TASK INSTRUCTIONS:
Return every line of the records that contains the string "dimensions", matching case exactly.

(Records for locating elements on screens)
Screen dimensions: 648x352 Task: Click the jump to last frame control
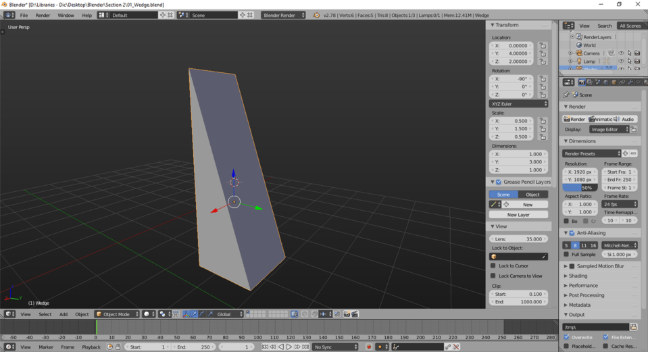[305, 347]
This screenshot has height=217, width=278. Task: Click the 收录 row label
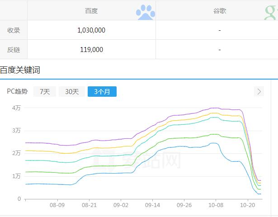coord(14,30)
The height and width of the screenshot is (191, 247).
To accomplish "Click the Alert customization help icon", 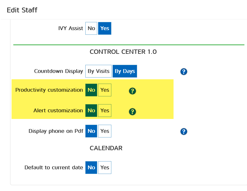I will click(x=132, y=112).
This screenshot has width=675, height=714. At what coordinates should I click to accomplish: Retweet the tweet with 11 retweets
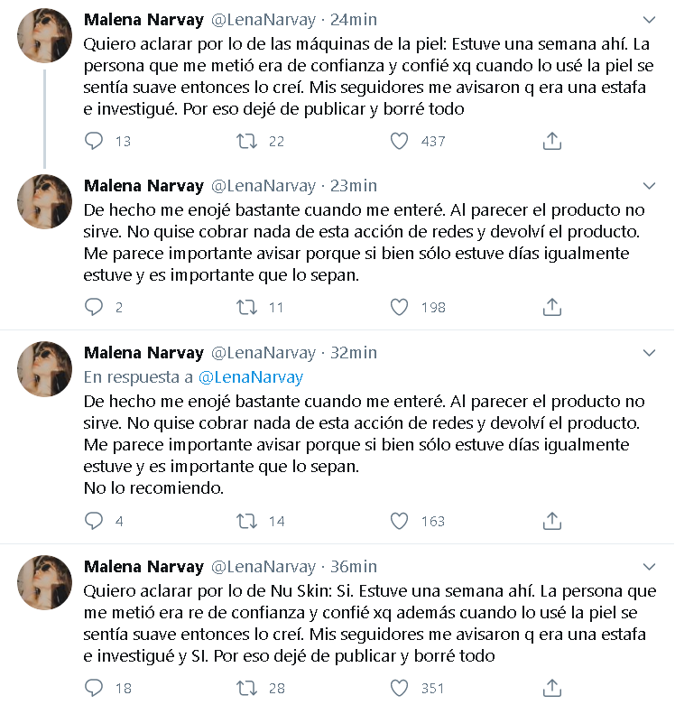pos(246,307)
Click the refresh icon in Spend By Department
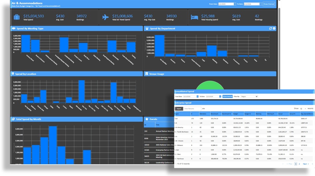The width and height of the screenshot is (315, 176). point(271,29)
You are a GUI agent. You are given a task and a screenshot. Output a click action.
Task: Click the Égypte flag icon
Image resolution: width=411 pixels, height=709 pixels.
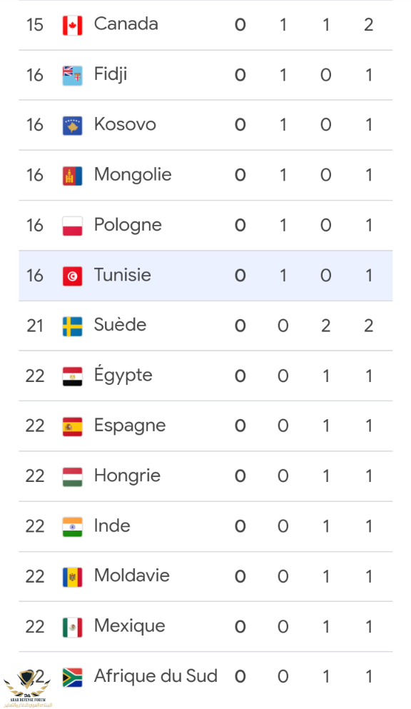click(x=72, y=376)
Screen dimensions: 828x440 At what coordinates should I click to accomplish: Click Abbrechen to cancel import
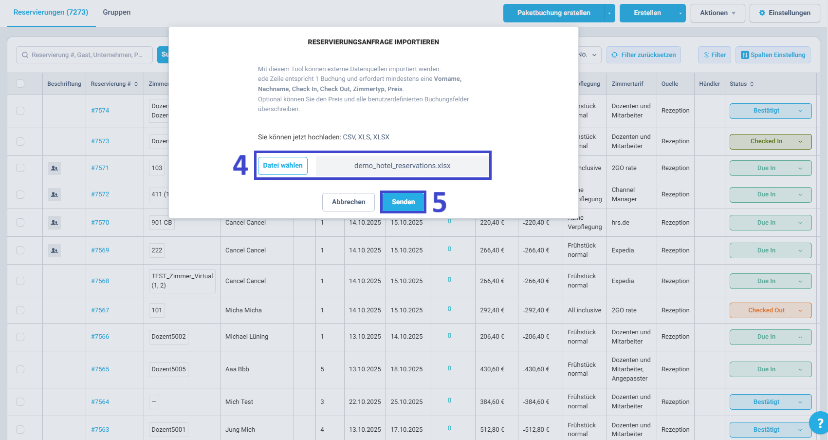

RESPONSE BELOW:
Screen dimensions: 648x352 Task: Click the jump to last frame control
Screen dimensions: 828x440 At what coordinates should I click to accomplish: Click Abbrechen to cancel import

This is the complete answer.